What you should do: Copy out each line from the material where the word "gear" is found.

Record excerpts:
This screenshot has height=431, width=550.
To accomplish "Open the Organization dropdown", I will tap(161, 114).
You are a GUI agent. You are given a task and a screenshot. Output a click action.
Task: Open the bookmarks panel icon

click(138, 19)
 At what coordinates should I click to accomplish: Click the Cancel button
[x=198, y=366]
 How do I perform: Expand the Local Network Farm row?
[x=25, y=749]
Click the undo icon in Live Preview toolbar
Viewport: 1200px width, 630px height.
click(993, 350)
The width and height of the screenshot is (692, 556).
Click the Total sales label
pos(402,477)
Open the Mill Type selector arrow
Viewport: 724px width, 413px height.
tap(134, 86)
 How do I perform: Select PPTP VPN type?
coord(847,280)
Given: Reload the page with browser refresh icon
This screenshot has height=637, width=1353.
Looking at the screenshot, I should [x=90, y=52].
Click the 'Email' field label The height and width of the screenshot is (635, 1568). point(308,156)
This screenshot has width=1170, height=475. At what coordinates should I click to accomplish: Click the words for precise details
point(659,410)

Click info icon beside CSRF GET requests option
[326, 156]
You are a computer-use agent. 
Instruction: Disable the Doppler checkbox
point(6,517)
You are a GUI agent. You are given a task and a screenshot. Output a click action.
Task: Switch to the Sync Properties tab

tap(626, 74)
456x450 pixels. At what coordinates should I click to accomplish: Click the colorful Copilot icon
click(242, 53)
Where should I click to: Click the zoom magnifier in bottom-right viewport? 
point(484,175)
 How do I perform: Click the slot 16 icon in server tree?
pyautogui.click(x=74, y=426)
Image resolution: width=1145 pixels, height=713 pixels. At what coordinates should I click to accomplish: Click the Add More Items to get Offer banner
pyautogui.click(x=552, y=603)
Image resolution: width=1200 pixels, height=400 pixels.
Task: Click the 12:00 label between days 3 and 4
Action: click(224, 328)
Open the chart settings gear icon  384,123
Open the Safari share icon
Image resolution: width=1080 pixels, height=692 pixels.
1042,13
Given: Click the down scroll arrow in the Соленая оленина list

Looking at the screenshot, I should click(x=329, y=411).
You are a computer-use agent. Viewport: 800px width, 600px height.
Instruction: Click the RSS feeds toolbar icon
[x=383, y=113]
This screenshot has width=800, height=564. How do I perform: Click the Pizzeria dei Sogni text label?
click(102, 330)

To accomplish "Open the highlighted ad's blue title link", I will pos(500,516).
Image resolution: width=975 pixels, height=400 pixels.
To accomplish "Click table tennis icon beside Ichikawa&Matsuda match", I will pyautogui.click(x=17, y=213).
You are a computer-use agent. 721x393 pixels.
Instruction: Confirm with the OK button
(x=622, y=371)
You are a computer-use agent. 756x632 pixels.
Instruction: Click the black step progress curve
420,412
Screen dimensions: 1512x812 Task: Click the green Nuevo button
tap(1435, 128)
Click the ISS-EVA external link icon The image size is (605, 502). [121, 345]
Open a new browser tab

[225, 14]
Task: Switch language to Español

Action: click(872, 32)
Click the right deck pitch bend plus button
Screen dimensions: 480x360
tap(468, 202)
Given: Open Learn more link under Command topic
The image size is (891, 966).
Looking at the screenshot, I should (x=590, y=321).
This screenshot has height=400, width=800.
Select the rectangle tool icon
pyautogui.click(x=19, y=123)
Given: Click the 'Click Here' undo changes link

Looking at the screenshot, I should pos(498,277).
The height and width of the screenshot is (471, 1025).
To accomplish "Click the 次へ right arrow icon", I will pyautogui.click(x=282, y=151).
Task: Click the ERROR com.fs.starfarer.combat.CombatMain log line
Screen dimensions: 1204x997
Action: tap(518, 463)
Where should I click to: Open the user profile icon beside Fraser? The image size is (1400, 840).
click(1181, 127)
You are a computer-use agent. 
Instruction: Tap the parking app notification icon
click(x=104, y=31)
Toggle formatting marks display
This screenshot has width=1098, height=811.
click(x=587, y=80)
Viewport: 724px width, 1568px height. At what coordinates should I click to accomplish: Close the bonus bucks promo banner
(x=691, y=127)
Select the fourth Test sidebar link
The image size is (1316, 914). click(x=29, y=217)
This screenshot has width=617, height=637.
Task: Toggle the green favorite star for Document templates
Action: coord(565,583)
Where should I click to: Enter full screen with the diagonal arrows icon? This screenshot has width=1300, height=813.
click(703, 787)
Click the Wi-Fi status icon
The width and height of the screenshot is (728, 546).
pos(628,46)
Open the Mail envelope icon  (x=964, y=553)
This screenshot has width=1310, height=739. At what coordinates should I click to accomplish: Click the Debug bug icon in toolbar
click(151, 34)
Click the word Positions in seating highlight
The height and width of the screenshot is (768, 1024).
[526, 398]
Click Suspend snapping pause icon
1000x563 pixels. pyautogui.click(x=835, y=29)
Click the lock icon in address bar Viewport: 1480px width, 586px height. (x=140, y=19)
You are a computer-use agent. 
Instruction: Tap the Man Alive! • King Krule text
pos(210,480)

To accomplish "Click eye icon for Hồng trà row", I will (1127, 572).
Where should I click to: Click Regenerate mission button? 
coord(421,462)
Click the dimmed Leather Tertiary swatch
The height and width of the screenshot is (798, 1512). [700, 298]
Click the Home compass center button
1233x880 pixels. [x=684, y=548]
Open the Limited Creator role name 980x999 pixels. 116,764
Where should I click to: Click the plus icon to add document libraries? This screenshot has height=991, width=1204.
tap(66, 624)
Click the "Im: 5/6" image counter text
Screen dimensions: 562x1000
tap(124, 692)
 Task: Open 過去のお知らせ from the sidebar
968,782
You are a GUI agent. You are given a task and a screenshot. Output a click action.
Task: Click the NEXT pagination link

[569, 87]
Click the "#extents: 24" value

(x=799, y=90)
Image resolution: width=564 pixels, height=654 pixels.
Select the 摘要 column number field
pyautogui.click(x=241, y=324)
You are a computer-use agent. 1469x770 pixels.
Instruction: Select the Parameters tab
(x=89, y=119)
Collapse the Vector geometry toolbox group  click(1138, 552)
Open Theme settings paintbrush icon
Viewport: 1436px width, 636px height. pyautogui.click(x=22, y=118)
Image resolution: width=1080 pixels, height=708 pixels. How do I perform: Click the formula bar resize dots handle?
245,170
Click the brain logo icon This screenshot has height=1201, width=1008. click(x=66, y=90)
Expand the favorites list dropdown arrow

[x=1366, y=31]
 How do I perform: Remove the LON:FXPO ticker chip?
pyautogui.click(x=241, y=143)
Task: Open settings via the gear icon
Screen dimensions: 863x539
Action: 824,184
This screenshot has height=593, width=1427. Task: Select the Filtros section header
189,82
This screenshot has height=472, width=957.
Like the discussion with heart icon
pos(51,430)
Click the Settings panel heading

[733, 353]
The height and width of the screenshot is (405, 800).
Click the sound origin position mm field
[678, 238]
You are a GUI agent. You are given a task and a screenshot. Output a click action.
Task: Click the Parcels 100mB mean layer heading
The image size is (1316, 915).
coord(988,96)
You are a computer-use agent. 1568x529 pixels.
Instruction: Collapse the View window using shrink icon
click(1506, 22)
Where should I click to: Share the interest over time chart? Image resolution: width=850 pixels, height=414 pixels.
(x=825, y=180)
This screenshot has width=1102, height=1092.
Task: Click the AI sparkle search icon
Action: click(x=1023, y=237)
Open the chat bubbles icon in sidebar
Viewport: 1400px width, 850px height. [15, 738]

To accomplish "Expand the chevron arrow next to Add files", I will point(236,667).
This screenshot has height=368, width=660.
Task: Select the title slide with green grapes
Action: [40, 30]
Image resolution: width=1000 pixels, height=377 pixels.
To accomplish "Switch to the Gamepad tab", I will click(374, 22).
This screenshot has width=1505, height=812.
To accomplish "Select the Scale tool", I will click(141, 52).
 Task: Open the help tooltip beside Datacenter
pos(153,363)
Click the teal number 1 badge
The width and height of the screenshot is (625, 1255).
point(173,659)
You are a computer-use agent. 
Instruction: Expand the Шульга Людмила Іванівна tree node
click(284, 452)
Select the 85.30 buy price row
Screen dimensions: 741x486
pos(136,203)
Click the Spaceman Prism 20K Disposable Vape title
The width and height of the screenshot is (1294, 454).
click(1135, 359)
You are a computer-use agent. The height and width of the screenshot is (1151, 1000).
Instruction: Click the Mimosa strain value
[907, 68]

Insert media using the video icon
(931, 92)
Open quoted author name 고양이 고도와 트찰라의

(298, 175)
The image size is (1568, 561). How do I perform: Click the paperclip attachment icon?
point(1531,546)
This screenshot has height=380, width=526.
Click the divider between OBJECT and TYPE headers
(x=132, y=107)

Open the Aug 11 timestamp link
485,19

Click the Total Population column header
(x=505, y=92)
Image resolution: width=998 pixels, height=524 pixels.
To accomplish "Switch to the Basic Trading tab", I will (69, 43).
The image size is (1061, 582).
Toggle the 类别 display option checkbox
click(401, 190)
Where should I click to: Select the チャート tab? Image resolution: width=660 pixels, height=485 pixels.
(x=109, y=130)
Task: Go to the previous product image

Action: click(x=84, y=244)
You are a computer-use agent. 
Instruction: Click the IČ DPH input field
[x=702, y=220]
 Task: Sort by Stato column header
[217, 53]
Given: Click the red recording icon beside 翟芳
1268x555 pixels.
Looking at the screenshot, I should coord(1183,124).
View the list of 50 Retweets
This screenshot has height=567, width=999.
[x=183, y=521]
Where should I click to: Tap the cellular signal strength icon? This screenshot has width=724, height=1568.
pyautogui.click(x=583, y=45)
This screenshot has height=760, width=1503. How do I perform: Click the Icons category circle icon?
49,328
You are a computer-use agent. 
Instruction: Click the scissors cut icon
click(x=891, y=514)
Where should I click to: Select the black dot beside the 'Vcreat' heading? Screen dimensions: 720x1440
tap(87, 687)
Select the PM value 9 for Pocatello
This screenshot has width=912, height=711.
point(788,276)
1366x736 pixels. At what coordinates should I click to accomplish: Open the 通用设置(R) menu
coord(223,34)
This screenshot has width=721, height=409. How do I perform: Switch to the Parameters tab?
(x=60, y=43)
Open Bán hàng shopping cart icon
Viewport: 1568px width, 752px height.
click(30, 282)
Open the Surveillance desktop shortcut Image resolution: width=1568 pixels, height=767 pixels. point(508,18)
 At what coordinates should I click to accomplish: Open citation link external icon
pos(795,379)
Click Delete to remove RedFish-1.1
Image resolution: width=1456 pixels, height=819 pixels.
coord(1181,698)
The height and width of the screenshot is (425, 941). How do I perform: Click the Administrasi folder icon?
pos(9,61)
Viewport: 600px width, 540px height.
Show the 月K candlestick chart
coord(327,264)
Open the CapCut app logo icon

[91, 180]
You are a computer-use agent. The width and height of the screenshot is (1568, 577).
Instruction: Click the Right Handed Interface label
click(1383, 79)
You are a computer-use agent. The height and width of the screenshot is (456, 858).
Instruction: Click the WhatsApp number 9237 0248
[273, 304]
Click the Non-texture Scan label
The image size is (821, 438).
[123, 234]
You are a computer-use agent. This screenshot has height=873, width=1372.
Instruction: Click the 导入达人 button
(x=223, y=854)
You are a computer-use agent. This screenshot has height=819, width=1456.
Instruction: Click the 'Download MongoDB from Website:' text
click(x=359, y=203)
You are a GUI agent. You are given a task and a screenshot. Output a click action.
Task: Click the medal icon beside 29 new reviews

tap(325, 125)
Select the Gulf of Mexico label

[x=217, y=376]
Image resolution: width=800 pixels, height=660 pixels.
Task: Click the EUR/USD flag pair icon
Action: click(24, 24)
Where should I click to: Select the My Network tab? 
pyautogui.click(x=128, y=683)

Result below:
Open the chart settings gear icon  384,123
Task: Open settings via the gear icon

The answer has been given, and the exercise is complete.